Task to complete: Convert these lines into a Markdown table with the columns Row and Line, numbering each row and skipping blank lines. Leave the pictures out of the answer.

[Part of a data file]
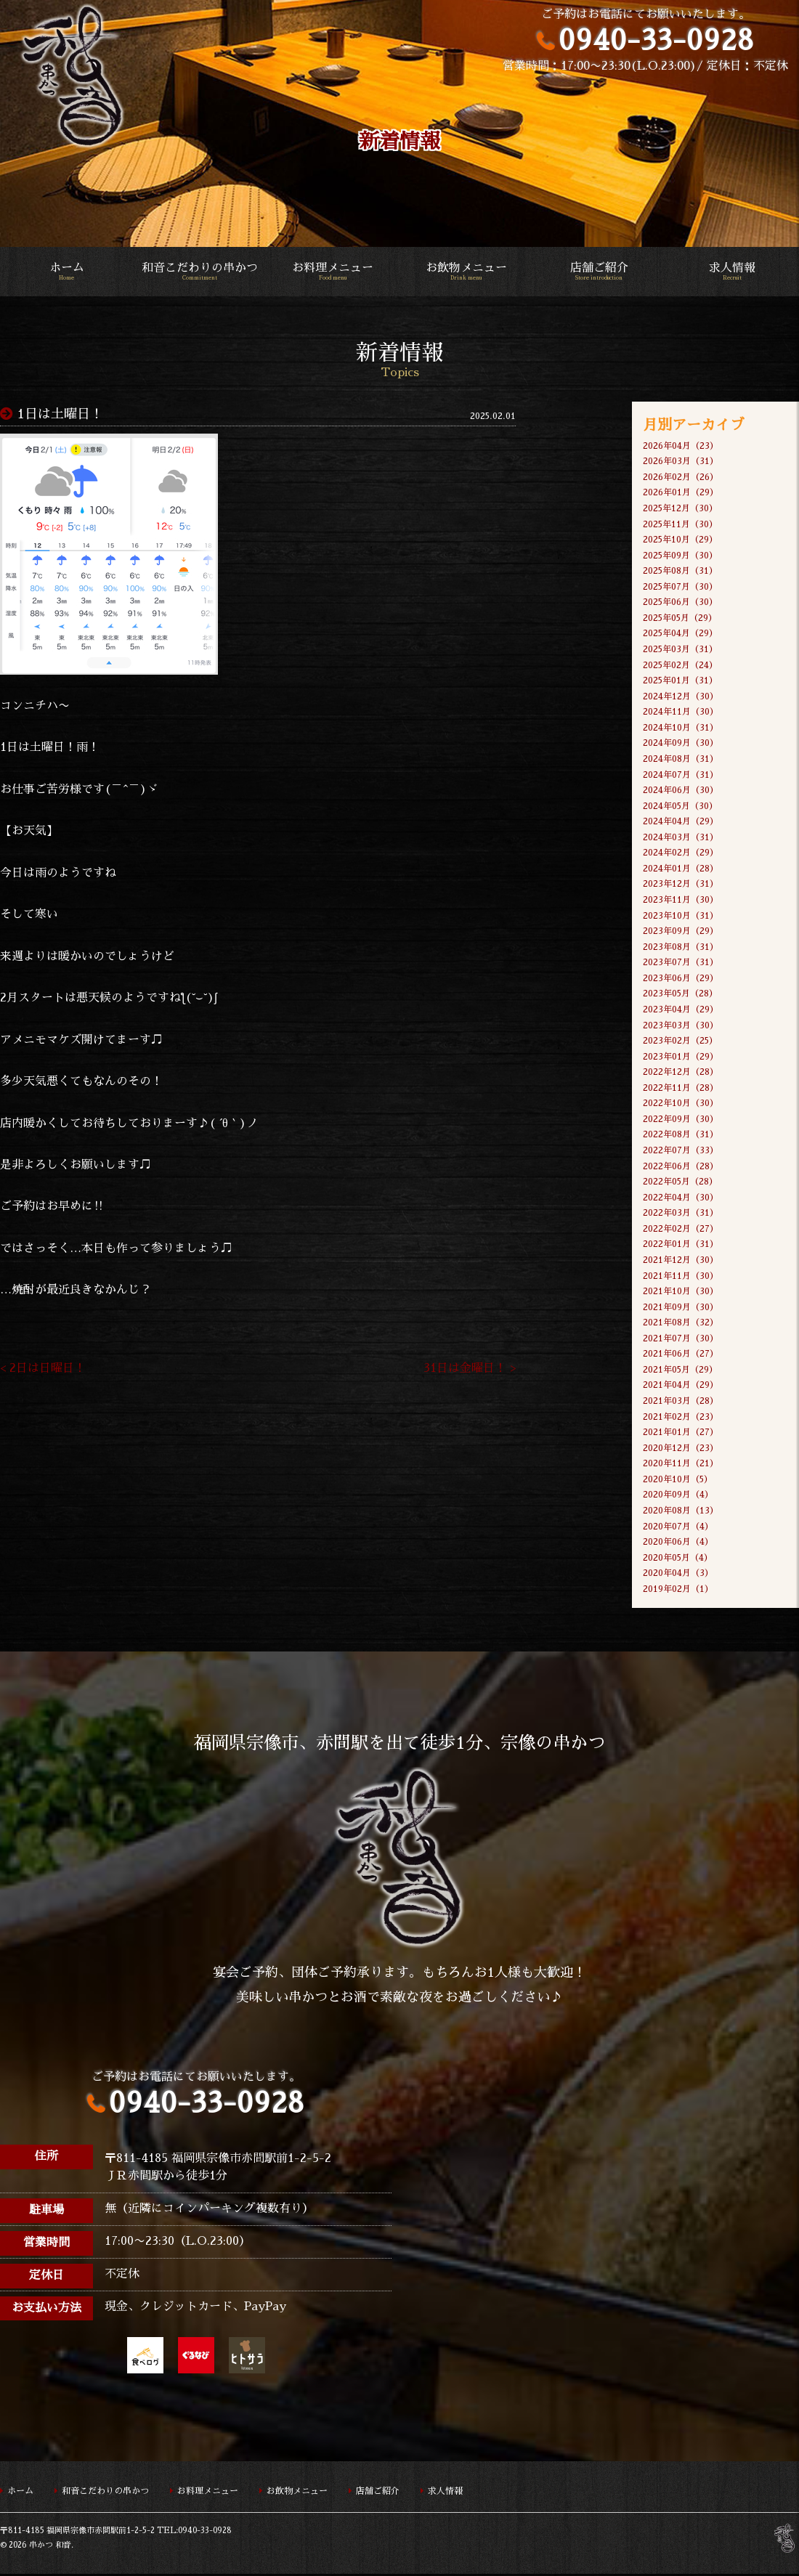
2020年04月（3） (678, 1575)
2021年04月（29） (680, 1386)
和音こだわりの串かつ (199, 272)
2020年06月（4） (678, 1543)
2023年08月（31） (680, 947)
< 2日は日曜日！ (43, 1370)
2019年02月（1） (678, 1590)
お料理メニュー (333, 272)
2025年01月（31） (680, 681)
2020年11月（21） (680, 1464)
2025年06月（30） (680, 602)
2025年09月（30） (680, 555)
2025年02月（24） (680, 665)
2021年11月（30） (680, 1276)
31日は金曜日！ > (469, 1370)
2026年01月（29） (680, 493)
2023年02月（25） (680, 1041)
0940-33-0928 (656, 40)
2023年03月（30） (680, 1026)
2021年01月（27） (680, 1433)
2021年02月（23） (680, 1418)
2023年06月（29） (680, 979)
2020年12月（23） (680, 1449)
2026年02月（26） (680, 477)
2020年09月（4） (678, 1496)
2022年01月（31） (680, 1245)
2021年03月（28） (680, 1402)
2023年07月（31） (680, 963)
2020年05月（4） (678, 1559)
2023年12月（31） (680, 884)
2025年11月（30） (680, 524)
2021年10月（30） (680, 1292)
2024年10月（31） (680, 727)
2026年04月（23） (680, 446)
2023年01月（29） (680, 1057)
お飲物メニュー (466, 272)
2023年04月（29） (680, 1010)
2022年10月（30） (680, 1104)
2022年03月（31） (680, 1214)
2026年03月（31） (680, 461)
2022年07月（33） (680, 1151)
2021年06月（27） (680, 1355)
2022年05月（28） (680, 1183)
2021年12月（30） (680, 1261)
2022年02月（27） (680, 1229)
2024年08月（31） (680, 759)
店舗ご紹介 (598, 272)
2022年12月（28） (680, 1073)
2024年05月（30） (680, 806)
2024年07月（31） (680, 775)
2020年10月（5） (678, 1480)
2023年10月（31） (680, 916)
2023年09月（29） (680, 931)
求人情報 (732, 272)
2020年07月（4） (678, 1528)
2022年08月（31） (680, 1135)
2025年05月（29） (680, 618)
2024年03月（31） (680, 838)
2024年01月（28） (680, 869)
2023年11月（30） (680, 900)
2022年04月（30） (680, 1198)
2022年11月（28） (680, 1088)
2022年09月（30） (680, 1120)
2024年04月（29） (680, 822)
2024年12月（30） (680, 696)
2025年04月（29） (680, 634)
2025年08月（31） (680, 571)
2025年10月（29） (680, 539)
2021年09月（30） (680, 1308)
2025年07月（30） (680, 586)
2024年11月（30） (680, 712)
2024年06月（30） (680, 791)
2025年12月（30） (680, 508)
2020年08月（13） (680, 1512)
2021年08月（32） (680, 1324)
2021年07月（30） (680, 1340)
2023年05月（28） (680, 995)
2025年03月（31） (680, 649)
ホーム (66, 272)
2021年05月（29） (680, 1371)
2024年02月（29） (680, 853)
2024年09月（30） (680, 743)
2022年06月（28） (680, 1167)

Result for this exercise:
| Row | Line |
|---|---|
| 1 | 2020年04月（3） (678, 1575) |
| 2 | 2021年04月（29） (680, 1386) |
| 3 | 和音こだわりの串かつ (199, 272) |
| 4 | 2020年06月（4） (678, 1543) |
| 5 | 2023年08月（31） (680, 947) |
| 6 | < 2日は日曜日！ (43, 1370) |
| 7 | 2019年02月（1） (678, 1590) |
| 8 | お料理メニュー (333, 272) |
| 9 | 2025年01月（31） (680, 681) |
| 10 | 2020年11月（21） (680, 1464) |
| 11 | 2025年06月（30） (680, 602) |
| 12 | 2025年09月（30） (680, 555) |
| 13 | 2025年02月（24） (680, 665) |
| 14 | 2021年11月（30） (680, 1276) |
| 15 | 31日は金曜日！ > (469, 1370) |
| 16 | 2026年01月（29） (680, 493) |
| 17 | 2023年02月（25） (680, 1041) |
| 18 | 0940-33-0928 (656, 40) |
| 19 | 2023年03月（30） (680, 1026) |
| 20 | 2021年01月（27） (680, 1433) |
| 21 | 2021年02月（23） (680, 1418) |
| 22 | 2023年06月（29） (680, 979) |
| 23 | 2020年12月（23） (680, 1449) |
| 24 | 2026年02月（26） (680, 477) |
| 25 | 2020年09月（4） (678, 1496) |
| 26 | 2022年01月（31） (680, 1245) |
| 27 | 2021年03月（28） (680, 1402) |
| 28 | 2023年07月（31） (680, 963) |
| 29 | 2020年05月（4） (678, 1559) |
| 30 | 2023年12月（31） (680, 884) |
| 31 | 2025年11月（30） (680, 524) |
| 32 | 2021年10月（30） (680, 1292) |
| 33 | 2024年10月（31） (680, 727) |
| 34 | 2026年04月（23） (680, 446) |
| 35 | 2023年01月（29） (680, 1057) |
| 36 | お飲物メニュー (466, 272) |
| 37 | 2023年04月（29） (680, 1010) |
| 38 | 2022年10月（30） (680, 1104) |
| 39 | 2022年03月（31） (680, 1214) |
| 40 | 2026年03月（31） (680, 461) |
| 41 | 2022年07月（33） (680, 1151) |
| 42 | 2021年06月（27） (680, 1355) |
| 43 | 2022年05月（28） (680, 1183) |
| 44 | 2021年12月（30） (680, 1261) |
| 45 | 2022年02月（27） (680, 1229) |
| 46 | 2024年08月（31） (680, 759) |
| 47 | 店舗ご紹介 (598, 272) |
| 48 | 2022年12月（28） (680, 1073) |
| 49 | 2024年05月（30） (680, 806) |
| 50 | 2024年07月（31） (680, 775) |
| 51 | 2020年10月（5） (678, 1480) |
| 52 | 2023年10月（31） (680, 916) |
| 53 | 2023年09月（29） (680, 931) |
| 54 | 求人情報 (732, 272) |
| 55 | 2020年07月（4） (678, 1528) |
| 56 | 2022年08月（31） (680, 1135) |
| 57 | 2025年05月（29） (680, 618) |
| 58 | 2024年03月（31） (680, 838) |
| 59 | 2024年01月（28） (680, 869) |
| 60 | 2023年11月（30） (680, 900) |
| 61 | 2022年04月（30） (680, 1198) |
| 62 | 2022年11月（28） (680, 1088) |
| 63 | 2022年09月（30） (680, 1120) |
| 64 | 2024年04月（29） (680, 822) |
| 65 | 2024年12月（30） (680, 696) |
| 66 | 2025年04月（29） (680, 634) |
| 67 | 2025年08月（31） (680, 571) |
| 68 | 2025年10月（29） (680, 539) |
| 69 | 2021年09月（30） (680, 1308) |
| 70 | 2025年07月（30） (680, 586) |
| 71 | 2024年11月（30） (680, 712) |
| 72 | 2024年06月（30） (680, 791) |
| 73 | 2025年12月（30） (680, 508) |
| 74 | 2020年08月（13） (680, 1512) |
| 75 | 2021年08月（32） (680, 1324) |
| 76 | 2021年07月（30） (680, 1340) |
| 77 | 2023年05月（28） (680, 995) |
| 78 | 2025年03月（31） (680, 649) |
| 79 | ホーム (66, 272) |
| 80 | 2021年05月（29） (680, 1371) |
| 81 | 2024年02月（29） (680, 853) |
| 82 | 2024年09月（30） (680, 743) |
| 83 | 2022年06月（28） (680, 1167) |